┌────────

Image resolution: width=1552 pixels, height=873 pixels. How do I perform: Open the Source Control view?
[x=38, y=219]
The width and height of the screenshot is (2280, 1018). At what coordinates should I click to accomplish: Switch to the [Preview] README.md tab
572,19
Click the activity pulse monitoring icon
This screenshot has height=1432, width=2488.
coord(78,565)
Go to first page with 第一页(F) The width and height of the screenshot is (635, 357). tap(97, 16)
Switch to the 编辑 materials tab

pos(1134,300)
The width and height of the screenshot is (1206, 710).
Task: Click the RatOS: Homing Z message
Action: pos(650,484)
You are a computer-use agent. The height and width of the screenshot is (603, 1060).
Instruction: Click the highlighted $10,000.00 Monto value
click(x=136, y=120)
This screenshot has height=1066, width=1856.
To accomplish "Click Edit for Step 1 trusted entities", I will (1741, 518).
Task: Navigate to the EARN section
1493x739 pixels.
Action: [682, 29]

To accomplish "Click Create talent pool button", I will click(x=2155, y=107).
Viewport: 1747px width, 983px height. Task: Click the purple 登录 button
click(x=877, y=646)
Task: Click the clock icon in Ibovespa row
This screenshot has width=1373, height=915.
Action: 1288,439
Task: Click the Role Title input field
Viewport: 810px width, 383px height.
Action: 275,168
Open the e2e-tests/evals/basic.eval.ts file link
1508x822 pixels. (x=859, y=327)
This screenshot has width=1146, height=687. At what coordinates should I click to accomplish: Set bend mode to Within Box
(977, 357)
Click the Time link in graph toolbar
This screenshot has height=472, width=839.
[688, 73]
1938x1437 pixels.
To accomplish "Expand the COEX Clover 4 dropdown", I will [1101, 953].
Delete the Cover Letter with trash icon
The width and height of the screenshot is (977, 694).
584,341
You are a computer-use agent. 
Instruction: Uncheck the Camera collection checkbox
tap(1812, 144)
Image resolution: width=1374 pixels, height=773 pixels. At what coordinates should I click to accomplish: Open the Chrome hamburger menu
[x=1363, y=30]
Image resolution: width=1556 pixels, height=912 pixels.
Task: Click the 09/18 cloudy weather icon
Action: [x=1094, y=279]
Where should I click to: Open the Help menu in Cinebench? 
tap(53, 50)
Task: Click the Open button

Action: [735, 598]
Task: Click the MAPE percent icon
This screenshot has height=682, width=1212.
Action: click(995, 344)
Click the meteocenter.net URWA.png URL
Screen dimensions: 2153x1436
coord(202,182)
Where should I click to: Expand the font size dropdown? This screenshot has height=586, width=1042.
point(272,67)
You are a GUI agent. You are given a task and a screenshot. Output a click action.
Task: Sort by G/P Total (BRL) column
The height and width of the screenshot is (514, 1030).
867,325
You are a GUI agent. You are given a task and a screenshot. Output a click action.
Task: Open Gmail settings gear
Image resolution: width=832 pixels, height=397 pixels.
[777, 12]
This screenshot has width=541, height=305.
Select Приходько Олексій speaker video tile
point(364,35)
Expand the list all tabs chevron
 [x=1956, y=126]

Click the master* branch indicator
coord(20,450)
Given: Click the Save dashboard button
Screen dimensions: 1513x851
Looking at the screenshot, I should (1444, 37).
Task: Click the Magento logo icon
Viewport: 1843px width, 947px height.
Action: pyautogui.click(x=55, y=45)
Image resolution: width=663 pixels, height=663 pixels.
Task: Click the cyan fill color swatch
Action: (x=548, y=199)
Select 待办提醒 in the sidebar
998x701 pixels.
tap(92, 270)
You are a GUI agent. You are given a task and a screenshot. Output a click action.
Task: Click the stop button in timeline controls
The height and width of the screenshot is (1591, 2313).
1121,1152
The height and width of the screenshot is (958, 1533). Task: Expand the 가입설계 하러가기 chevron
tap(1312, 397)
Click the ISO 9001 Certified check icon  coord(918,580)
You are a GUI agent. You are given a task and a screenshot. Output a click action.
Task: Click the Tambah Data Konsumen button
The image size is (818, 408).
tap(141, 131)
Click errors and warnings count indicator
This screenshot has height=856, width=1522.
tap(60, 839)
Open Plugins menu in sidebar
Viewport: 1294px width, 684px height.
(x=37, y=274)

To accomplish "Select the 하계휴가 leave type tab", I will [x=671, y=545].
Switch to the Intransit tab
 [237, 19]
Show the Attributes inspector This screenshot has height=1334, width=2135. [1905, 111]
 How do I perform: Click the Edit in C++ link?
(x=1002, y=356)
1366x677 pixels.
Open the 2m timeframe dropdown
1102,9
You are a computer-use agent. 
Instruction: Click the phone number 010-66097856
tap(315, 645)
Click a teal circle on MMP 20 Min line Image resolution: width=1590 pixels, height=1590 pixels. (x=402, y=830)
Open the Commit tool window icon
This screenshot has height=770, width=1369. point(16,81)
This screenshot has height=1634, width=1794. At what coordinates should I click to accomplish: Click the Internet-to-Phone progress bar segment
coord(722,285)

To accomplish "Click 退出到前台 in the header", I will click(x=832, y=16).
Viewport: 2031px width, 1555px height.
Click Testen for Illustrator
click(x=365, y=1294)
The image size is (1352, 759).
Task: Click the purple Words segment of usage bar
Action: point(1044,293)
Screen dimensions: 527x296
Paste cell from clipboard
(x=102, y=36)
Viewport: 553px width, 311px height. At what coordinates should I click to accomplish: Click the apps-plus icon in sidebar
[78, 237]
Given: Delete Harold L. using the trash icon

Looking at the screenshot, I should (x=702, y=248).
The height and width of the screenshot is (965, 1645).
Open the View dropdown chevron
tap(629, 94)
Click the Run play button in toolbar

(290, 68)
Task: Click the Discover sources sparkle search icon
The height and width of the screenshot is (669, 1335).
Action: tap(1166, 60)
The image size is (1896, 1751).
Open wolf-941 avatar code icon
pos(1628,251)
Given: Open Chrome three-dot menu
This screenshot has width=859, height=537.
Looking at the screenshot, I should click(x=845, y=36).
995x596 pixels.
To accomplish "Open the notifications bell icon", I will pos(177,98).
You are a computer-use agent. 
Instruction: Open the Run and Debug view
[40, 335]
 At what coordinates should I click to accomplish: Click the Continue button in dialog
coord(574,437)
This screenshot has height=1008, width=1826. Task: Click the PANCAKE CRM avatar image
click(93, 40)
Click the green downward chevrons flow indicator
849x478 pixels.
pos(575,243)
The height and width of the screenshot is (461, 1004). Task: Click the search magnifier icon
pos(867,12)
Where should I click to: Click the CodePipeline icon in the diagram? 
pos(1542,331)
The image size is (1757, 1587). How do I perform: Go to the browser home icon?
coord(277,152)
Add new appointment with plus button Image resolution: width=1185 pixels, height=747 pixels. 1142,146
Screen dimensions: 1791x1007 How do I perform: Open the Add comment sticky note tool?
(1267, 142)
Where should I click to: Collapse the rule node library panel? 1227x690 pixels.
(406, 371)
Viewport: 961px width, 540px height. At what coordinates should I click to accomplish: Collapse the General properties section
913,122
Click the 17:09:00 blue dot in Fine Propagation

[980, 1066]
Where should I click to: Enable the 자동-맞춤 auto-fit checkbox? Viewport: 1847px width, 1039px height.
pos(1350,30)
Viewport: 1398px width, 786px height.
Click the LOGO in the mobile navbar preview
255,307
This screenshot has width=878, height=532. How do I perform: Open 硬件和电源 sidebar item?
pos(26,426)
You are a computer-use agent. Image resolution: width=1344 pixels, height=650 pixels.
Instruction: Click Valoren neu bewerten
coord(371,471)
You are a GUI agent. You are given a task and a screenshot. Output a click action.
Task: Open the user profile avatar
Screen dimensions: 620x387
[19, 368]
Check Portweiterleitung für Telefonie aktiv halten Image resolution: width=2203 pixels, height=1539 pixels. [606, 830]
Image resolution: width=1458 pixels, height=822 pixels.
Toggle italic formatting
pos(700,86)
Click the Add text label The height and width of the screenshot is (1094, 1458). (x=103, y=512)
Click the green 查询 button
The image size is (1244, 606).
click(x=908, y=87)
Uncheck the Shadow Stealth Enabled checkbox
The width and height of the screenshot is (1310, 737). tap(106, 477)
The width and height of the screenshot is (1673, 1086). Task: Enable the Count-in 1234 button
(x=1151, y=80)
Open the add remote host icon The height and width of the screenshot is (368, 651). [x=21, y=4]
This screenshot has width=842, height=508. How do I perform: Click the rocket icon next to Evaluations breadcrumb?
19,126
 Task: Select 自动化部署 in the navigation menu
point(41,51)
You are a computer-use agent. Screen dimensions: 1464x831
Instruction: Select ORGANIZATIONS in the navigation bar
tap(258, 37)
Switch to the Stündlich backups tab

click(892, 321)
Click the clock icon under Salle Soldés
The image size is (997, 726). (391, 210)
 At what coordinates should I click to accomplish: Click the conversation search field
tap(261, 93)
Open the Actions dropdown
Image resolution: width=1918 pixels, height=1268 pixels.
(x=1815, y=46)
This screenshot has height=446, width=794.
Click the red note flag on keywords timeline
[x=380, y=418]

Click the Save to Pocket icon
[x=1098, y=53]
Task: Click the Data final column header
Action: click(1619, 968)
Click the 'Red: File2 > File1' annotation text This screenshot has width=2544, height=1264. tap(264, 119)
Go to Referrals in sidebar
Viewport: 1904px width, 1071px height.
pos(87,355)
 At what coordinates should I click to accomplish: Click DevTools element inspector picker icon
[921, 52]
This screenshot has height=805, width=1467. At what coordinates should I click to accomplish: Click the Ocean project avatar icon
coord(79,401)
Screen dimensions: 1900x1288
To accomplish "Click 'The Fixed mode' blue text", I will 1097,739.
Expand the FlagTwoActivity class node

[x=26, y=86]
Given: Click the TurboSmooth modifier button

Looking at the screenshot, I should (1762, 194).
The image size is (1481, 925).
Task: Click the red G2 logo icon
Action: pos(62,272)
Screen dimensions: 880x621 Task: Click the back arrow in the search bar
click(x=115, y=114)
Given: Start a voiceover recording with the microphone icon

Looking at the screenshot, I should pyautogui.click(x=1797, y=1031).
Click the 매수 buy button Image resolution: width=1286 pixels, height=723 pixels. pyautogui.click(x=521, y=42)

└────────

◆ INSTRUCTIONS TO FOLLOW ◆
Would you print exactly, and only, the lines of the data above from the line with "Task: Navigate to the EARN section" through the line with "Task: Click the clock icon in Ibovespa row", inclusive?

◆ RESULT FOR THIS TASK ◆
Task: Navigate to the EARN section
1493x739 pixels.
Action: [682, 29]

To accomplish "Click Create talent pool button", I will click(x=2155, y=107).
Viewport: 1747px width, 983px height. Task: Click the purple 登录 button
click(x=877, y=646)
Task: Click the clock icon in Ibovespa row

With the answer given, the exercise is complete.